• **Data excerpts**:
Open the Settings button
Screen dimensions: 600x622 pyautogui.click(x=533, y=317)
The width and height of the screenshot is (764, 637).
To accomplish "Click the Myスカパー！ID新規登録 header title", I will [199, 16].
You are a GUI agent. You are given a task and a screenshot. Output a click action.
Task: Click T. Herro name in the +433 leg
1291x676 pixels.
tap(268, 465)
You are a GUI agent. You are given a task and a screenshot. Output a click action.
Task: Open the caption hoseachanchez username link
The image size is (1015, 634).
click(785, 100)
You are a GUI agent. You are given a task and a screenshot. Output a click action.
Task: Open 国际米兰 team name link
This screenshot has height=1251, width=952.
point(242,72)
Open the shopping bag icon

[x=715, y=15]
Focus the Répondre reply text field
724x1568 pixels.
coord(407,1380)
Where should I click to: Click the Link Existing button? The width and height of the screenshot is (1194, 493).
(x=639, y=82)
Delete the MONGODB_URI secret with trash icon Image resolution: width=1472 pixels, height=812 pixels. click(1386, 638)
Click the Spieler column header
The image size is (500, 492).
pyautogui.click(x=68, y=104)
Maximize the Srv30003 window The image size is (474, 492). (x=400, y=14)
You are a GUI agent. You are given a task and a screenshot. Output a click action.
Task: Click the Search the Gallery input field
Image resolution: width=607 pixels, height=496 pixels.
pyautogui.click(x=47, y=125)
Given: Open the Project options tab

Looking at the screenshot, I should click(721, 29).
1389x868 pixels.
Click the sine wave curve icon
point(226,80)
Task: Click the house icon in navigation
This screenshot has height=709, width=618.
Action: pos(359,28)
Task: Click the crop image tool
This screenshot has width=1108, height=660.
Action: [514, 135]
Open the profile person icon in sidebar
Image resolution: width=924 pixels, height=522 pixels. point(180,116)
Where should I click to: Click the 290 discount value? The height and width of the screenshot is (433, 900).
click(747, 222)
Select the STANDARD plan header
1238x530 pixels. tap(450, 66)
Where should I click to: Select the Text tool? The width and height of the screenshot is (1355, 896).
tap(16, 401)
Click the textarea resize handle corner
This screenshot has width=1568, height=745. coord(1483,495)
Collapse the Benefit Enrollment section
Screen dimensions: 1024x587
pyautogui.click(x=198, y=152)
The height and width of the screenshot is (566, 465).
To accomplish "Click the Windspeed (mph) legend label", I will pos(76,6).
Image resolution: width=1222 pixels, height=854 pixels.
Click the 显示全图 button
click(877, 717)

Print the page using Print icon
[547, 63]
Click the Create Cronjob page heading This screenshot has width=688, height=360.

• **Your assignment**: Your reply should consist of the records, duplicated exactly.

• **Answer to the exercise**:
Open the Settings button
Screen dimensions: 600x622 pyautogui.click(x=533, y=317)
The width and height of the screenshot is (764, 637).
To accomplish "Click the Myスカパー！ID新規登録 header title", I will [199, 16].
You are a GUI agent. You are given a task and a screenshot. Output a click action.
Task: Click T. Herro name in the +433 leg
1291x676 pixels.
tap(268, 465)
You are a GUI agent. You are given a task and a screenshot. Output a click action.
Task: Open the caption hoseachanchez username link
The image size is (1015, 634).
click(785, 100)
You are a GUI agent. You are given a task and a screenshot. Output a click action.
Task: Open 国际米兰 team name link
This screenshot has height=1251, width=952.
point(242,72)
Open the shopping bag icon

[x=715, y=15]
Focus the Répondre reply text field
724x1568 pixels.
coord(407,1380)
Where should I click to: Click the Link Existing button? The width and height of the screenshot is (1194, 493).
(x=639, y=82)
Delete the MONGODB_URI secret with trash icon Image resolution: width=1472 pixels, height=812 pixels. click(1386, 638)
Click the Spieler column header
The image size is (500, 492).
pyautogui.click(x=68, y=104)
Maximize the Srv30003 window The image size is (474, 492). (x=400, y=14)
You are a GUI agent. You are given a task and a screenshot. Output a click action.
Task: Click the Search the Gallery input field
Image resolution: width=607 pixels, height=496 pixels.
pyautogui.click(x=47, y=125)
Given: Open the Project options tab

Looking at the screenshot, I should click(721, 29).
1389x868 pixels.
Click the sine wave curve icon
point(226,80)
Task: Click the house icon in navigation
This screenshot has height=709, width=618.
Action: pos(359,28)
Task: Click the crop image tool
This screenshot has width=1108, height=660.
Action: [514, 135]
Open the profile person icon in sidebar
Image resolution: width=924 pixels, height=522 pixels. point(180,116)
Where should I click to: Click the 290 discount value? The height and width of the screenshot is (433, 900).
click(747, 222)
Select the STANDARD plan header
1238x530 pixels. tap(450, 66)
Where should I click to: Select the Text tool? The width and height of the screenshot is (1355, 896).
tap(16, 401)
Click the textarea resize handle corner
This screenshot has width=1568, height=745. coord(1483,495)
Collapse the Benefit Enrollment section
Screen dimensions: 1024x587
pyautogui.click(x=198, y=152)
The height and width of the screenshot is (566, 465).
To accomplish "Click the Windspeed (mph) legend label", I will pos(76,6).
Image resolution: width=1222 pixels, height=854 pixels.
Click the 显示全图 button
click(877, 717)

Print the page using Print icon
[547, 63]
Click the Create Cronjob page heading This screenshot has width=688, height=360.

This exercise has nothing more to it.